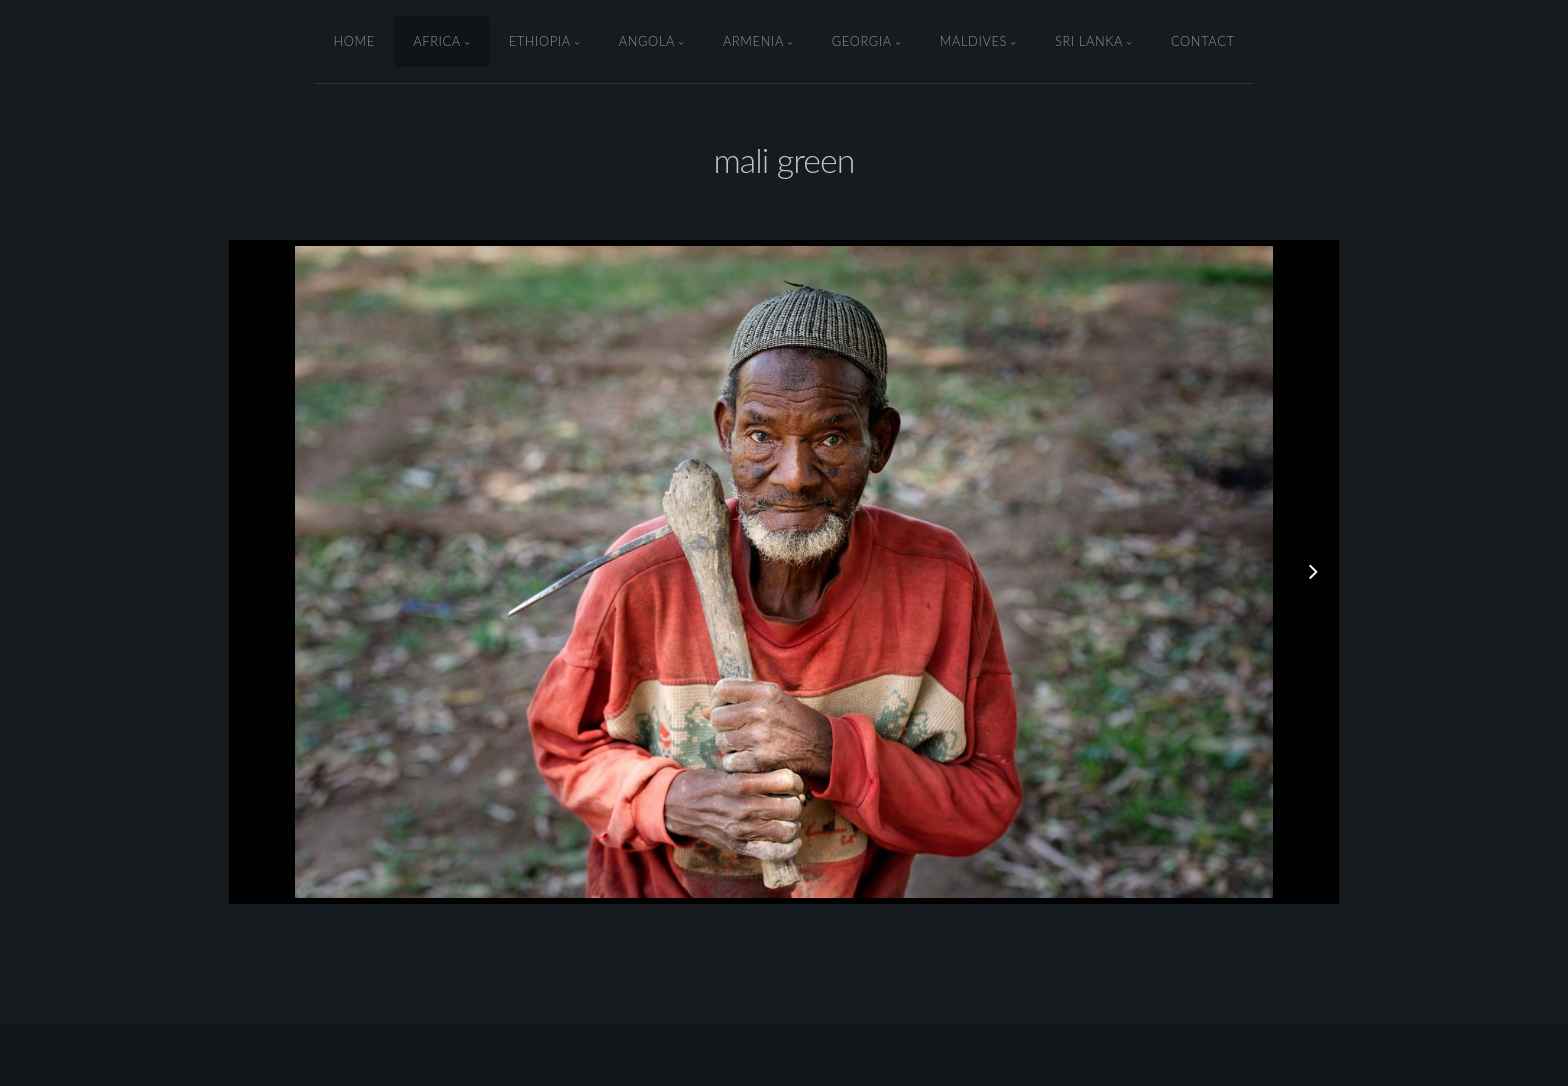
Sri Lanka (1089, 41)
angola (647, 41)
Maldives (973, 41)
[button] (1273, 572)
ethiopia (540, 41)
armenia (753, 41)
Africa (437, 41)
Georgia (862, 41)
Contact (1203, 41)
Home (353, 41)
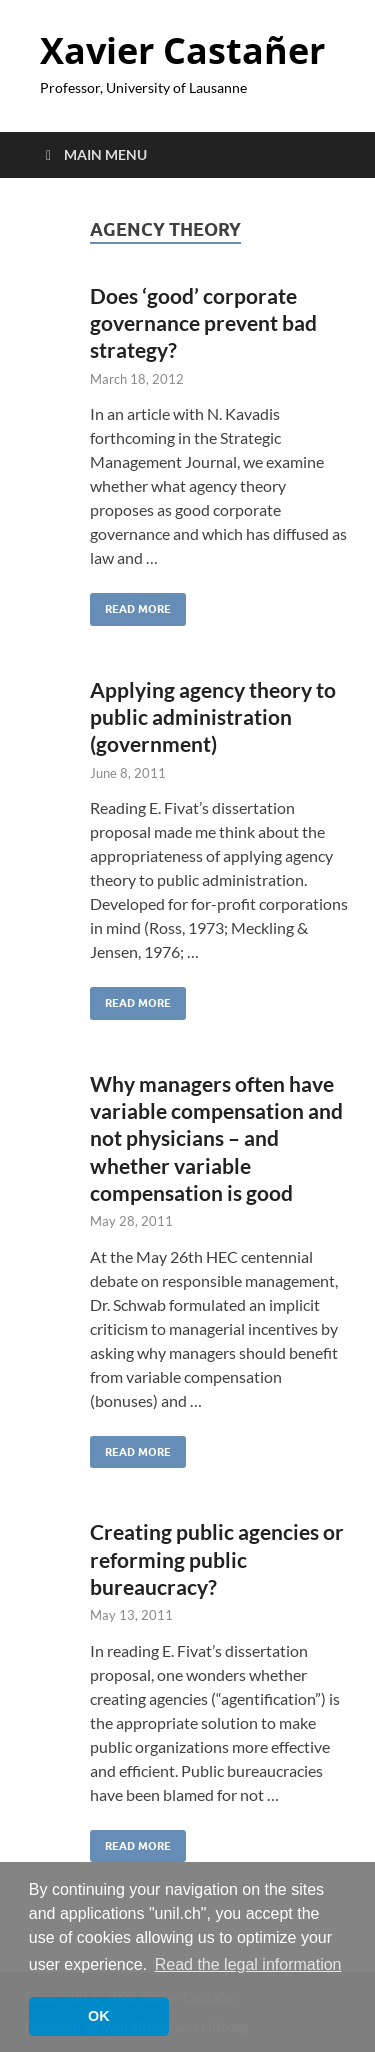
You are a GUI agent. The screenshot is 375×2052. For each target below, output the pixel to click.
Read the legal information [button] (248, 1964)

____

### [PROBLEM REQUIREMENTS]
Could you write out the data starting at the line containing "Contact (1203, 41)" and ending at its final line, with "Home" switched to "Start" and nothing else changed? Leave the pictures out.

### [REPLY]
Contact (1203, 41)
Start (353, 41)
You are a GUI agent. The screenshot is 375×2052. For each target below, output the pixel to click.
Read the legal information [button] (248, 1964)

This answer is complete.